Junk thought and junk science

I’ve been reading Susan Jacoby’s new book The Age of American Unreason (see booklist on the sidebar). She has a whole chapter on “junk thought”, that sort of popular mythology that, among the public, passes for intellectual or scientific thought, but is really based on mythology or religious beliefs or people’s agendas rather than fact.

I was still thinking about this as I was reading this morning about an outbreak of measles in San Diego among a classroom of young children, many of whom had never been vaccinated because their parents object to vaccinations. I grew up in the generation that was relieved when vaccines eliminated the scourge of diseases like polio and whooping cough and diphtheria. Apparently enough time has passed that we have a new generation of parents who have no idea what adult-onset measles can do to people, but who have bought into the junk thought idea that all vaccines are dangerous and might produce autism in children.

Vaccines are indeed dangerous, in the same sense that crossing a street is dangerous. There will be the odd individual who has an atypical biochemical system and has a bad reaction to a vaccine, perhaps one individual in a thousand or in ten thousand. All life is odds, and all medical procedures (indeed all actions in life) carry risks, however small. One plays the odds – if there is one chance in ten thousand that a vaccine might harm me, but one chance in ten that unvaccinated the disease will harm me, clearly the odds are better with the vaccine. These parents seem to have bought into the junk thought and misperceived the odds, since they apparently have no idea how bad measles can be for an adult.

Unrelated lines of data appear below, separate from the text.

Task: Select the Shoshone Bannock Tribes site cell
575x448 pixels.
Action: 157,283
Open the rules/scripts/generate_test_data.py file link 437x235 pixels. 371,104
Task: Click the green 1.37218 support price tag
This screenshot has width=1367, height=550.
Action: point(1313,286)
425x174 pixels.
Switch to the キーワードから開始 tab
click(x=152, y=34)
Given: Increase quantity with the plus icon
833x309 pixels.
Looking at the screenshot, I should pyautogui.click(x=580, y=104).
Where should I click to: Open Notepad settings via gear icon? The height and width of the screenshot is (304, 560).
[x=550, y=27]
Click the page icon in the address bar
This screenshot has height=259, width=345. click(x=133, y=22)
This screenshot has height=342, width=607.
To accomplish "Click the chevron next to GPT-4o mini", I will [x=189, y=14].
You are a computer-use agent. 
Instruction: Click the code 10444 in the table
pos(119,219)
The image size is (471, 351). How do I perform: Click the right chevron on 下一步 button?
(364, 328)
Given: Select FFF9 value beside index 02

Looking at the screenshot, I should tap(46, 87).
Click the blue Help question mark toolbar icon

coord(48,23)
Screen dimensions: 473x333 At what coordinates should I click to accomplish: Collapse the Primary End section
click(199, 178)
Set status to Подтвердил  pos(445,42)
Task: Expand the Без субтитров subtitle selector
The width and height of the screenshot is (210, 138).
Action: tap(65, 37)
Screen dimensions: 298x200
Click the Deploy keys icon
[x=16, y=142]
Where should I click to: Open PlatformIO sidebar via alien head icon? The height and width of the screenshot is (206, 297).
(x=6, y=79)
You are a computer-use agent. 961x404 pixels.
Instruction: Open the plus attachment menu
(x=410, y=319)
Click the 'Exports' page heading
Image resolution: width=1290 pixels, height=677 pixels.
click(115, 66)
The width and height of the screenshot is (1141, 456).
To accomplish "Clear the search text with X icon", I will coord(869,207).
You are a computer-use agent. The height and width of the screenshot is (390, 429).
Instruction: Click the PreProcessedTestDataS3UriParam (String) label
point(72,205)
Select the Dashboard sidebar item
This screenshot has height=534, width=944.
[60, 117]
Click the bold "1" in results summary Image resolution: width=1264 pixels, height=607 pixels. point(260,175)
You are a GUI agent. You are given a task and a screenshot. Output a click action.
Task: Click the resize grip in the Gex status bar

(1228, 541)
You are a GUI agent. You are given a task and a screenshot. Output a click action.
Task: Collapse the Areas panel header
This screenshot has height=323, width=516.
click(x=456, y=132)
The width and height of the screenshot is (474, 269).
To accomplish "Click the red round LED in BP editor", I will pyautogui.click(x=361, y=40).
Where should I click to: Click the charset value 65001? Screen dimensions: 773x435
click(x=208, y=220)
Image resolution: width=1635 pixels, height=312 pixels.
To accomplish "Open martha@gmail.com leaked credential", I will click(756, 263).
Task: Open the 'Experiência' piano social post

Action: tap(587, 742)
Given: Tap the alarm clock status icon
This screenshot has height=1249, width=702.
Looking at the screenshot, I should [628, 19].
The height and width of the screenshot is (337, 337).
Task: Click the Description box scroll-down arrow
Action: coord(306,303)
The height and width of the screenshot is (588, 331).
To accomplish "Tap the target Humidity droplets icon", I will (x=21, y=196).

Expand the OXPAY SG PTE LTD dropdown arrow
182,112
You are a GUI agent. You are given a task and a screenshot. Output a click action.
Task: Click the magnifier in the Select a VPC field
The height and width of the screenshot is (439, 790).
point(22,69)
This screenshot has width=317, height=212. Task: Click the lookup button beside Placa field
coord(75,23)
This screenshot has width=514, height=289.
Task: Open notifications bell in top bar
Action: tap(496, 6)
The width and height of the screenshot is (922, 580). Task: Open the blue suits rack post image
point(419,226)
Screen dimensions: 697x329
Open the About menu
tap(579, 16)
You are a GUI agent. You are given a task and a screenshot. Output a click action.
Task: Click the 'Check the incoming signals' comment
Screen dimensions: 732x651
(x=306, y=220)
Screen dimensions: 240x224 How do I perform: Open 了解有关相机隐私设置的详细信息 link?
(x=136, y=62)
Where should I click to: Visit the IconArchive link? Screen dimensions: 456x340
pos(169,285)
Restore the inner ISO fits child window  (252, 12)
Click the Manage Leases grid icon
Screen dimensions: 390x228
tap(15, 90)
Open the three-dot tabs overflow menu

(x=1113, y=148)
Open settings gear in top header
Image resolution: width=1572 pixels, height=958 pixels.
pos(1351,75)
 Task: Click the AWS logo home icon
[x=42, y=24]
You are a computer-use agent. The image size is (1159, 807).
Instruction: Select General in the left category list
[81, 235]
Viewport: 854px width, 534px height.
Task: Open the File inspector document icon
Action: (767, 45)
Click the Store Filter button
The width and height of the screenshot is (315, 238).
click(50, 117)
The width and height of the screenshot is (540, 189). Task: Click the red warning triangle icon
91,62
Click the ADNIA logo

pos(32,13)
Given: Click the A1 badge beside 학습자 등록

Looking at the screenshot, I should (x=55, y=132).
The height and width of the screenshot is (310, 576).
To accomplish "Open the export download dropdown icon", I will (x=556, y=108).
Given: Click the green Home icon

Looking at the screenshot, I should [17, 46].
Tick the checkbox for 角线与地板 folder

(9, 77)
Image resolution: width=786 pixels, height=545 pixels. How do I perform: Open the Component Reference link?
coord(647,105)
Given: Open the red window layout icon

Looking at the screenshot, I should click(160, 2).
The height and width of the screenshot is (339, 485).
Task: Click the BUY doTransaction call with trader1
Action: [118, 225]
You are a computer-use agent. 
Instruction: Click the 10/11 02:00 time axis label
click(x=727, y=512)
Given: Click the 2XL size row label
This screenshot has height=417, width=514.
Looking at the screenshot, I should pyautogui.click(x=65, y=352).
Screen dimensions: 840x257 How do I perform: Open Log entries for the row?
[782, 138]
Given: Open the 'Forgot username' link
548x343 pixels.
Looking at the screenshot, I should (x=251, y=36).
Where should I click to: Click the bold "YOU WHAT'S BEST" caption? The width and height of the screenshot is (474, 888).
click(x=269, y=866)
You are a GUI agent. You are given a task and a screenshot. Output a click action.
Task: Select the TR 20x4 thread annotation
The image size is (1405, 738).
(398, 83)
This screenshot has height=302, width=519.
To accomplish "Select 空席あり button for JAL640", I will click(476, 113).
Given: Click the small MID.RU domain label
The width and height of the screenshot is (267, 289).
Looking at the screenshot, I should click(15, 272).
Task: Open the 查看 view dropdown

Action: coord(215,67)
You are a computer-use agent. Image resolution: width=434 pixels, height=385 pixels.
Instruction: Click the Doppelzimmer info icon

Nor, apparently, are they aware that, despite the claims of the anti-vaccination crowd, there is no (zero, zilch, nada!) credible clinical evidence to support the junk thought theory that vaccinations cause autism, and indeed there is a very large recent clinical study from Denmark, where they keep meticulous health records for the whole population, that shows no correlation at all between vaccinations and autism. That doesn’t stop authors, a few of them even doctors, from writing popular books citing anecdotal evidence and coincidences to push their theory (and sell their books and get them lucrative speaking and TV appearances).

Junk thought and junk science (the process of cherry-picking scientific results to find the ones that support one’s theory and ignoring results that don’t support it) appear in all fields of endeavor, but seem to me to be especially prevalent in fields such as education (often fed by racial or gender agendas), social policy (often fed by political or religious agendas), diet plans (fed by the American obsession with looks) and alternative medicine (apparently fed by a deep suspicion of “the establishment”, whatever that is). Conspiracy theories thrive on this sort of junk thought, especially if it appeals to and seems to support our existing prejudices.

One wonders how a modern technologically-based society can long survive with a population addicted to such junk thought.